Les Serbes de Bosnie célèbrent leur « Fête nationale » après des mois de provocations
Plus de trente ans après la proclamation de leur « République », les responsables Serbes de Bosnie célèbrent mardi (9 janvier) leur fête nationale — peu importe les condamnations internationales et les mises en garde, leur chef, Milorad Dodik, entend marquer « leur Jour ».
Plus de trente ans après la proclamation de leur « République », les responsables Serbes de Bosnie célèbrent mardi (9 janvier) leur fête nationale — peu importe les condamnations internationales et les mises en garde, leur chef, Milorad Dodik, entend marquer « leur Jour ».
Hostiles à l’idée d’indépendance de la Bosnie voulue par les Bosniaques et les Croates lors de l’éclatement de la Yougoslavie au début des années 1990, des dirigeants politiques des Serbes de Bosnie avaient proclamé, le 9 janvier 1992, leur « République » — la Republika Srpska. Trois mois plus tard éclatait un conflit intercommunautaire qui allait durer jusqu’en 1995 et faire 100 000 morts.
Depuis la fin de la guerre, la Bosnie est divisée en deux entités largement autonomes, une serbe et une croato-bosniaque, reliées par les institutions centrales.
Sur les 3,5 millions d’habitants que compte le pays, 1,2 million vivent en Republika Srpska, et son territoire représente près de la moitié de la Bosnie.
Les dirigeants des Serbes (orthodoxes) célèbrent chaque année en grande pompe le 9 janvier — et tant pis si la Cour constitutionnelle bosnienne a jugé en 2015 que la fête était discriminatoire à l’égard de Bosniaques (musulmans) et des Croates (catholiques).

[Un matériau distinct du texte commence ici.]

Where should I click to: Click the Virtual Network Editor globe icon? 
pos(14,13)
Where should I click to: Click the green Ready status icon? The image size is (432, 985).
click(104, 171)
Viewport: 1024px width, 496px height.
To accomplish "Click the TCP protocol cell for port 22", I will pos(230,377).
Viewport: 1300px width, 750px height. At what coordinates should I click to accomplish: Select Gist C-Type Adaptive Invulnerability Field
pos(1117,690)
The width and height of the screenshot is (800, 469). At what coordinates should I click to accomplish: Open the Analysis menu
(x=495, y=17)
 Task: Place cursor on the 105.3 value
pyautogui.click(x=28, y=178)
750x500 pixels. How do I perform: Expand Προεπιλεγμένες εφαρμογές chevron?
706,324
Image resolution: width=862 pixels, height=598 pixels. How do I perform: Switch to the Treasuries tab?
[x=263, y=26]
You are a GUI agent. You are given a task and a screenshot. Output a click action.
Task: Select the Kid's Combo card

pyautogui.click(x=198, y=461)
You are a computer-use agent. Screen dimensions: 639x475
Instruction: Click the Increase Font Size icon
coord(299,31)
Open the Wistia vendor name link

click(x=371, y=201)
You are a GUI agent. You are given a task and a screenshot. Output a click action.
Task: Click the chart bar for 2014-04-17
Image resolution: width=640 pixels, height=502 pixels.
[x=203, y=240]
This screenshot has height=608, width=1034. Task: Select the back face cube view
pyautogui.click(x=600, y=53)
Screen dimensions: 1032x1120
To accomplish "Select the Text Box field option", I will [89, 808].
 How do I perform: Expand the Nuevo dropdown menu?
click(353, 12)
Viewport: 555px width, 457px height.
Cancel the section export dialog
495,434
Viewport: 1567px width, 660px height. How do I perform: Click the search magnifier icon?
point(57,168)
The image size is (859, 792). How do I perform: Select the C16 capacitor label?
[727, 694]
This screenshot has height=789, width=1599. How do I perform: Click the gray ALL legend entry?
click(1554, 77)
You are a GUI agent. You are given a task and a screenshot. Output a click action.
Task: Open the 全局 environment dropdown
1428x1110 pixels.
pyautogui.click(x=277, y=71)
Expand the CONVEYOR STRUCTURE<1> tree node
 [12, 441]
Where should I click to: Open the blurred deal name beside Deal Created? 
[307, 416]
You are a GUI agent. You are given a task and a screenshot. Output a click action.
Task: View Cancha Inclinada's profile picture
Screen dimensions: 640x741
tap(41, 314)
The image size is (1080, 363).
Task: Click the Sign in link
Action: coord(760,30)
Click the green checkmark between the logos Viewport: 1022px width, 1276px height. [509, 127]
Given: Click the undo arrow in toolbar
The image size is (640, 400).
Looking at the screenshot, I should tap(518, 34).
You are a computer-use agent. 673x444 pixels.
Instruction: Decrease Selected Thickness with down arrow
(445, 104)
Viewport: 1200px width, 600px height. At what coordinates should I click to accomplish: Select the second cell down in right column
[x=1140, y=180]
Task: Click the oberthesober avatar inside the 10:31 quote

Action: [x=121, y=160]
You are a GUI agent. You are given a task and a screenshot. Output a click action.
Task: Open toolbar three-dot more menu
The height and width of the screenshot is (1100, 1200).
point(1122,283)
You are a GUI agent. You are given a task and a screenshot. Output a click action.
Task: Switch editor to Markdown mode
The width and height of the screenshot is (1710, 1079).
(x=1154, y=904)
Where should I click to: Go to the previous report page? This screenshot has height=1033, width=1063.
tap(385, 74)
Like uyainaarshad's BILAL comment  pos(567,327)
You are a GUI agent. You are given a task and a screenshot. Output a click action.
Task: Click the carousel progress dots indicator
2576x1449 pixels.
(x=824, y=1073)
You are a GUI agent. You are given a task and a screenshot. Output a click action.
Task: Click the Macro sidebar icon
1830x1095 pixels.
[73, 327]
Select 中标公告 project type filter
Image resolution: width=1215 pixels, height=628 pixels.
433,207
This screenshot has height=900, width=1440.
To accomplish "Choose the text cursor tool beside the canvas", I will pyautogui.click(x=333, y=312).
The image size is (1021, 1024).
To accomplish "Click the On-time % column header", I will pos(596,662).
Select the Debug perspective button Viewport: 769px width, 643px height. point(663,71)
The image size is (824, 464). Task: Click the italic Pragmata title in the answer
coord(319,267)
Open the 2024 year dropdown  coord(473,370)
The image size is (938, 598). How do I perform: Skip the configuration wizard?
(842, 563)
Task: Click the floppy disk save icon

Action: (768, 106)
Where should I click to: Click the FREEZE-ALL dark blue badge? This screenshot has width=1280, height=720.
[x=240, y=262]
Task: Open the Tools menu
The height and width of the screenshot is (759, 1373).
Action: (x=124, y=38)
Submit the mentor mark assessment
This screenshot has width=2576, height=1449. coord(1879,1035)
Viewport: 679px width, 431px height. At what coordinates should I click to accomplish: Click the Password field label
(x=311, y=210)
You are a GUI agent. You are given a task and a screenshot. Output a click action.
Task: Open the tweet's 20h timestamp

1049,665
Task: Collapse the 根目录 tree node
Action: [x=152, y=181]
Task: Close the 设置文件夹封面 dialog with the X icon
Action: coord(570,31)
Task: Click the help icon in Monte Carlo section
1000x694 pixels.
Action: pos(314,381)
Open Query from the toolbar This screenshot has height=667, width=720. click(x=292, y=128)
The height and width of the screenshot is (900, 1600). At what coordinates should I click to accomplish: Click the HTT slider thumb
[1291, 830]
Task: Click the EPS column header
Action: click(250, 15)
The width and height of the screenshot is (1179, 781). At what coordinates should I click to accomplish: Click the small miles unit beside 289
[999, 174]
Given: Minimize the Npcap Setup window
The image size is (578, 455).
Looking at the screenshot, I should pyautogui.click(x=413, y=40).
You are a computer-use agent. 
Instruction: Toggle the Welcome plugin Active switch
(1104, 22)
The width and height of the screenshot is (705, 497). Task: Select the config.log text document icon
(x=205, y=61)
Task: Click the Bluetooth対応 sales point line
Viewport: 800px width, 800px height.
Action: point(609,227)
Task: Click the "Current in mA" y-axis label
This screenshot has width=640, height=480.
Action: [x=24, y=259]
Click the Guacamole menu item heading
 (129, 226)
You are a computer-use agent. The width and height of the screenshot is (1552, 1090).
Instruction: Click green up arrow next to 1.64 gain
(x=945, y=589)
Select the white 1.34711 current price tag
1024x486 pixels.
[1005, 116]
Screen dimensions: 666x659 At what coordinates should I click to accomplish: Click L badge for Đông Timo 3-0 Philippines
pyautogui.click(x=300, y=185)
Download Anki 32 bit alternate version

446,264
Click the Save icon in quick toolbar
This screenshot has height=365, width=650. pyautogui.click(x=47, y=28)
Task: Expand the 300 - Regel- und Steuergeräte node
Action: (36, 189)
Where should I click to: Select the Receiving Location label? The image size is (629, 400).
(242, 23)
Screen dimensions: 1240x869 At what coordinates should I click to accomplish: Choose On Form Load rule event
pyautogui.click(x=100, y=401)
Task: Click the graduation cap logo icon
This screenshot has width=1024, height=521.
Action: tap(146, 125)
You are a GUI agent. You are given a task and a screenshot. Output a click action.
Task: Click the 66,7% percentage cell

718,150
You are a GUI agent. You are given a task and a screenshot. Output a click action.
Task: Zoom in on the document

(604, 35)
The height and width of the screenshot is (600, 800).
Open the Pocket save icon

Célébrer « le soi-disant “Jour de la Republika Srpska” ne constitue pas seulement un acte de discrimination », mais « contrevient directement aux Constitutions non seulement de Bosnie-Herzégovine, mais aussi de la Republika Srpska » a rappelé l’Organisation pour la sécurité et la coopération en Europe (OSCE) jeudi dernier (4 janvier).
« Nous n’avons pas l’intention d’insulter quelqu’un, ce n’est pas un caprice », a expliqué Milorad Dodik dans un entretien avec l’AFP. « Nous avons simplement le droit de marquer le jour que nous considérons comme notre Jour. »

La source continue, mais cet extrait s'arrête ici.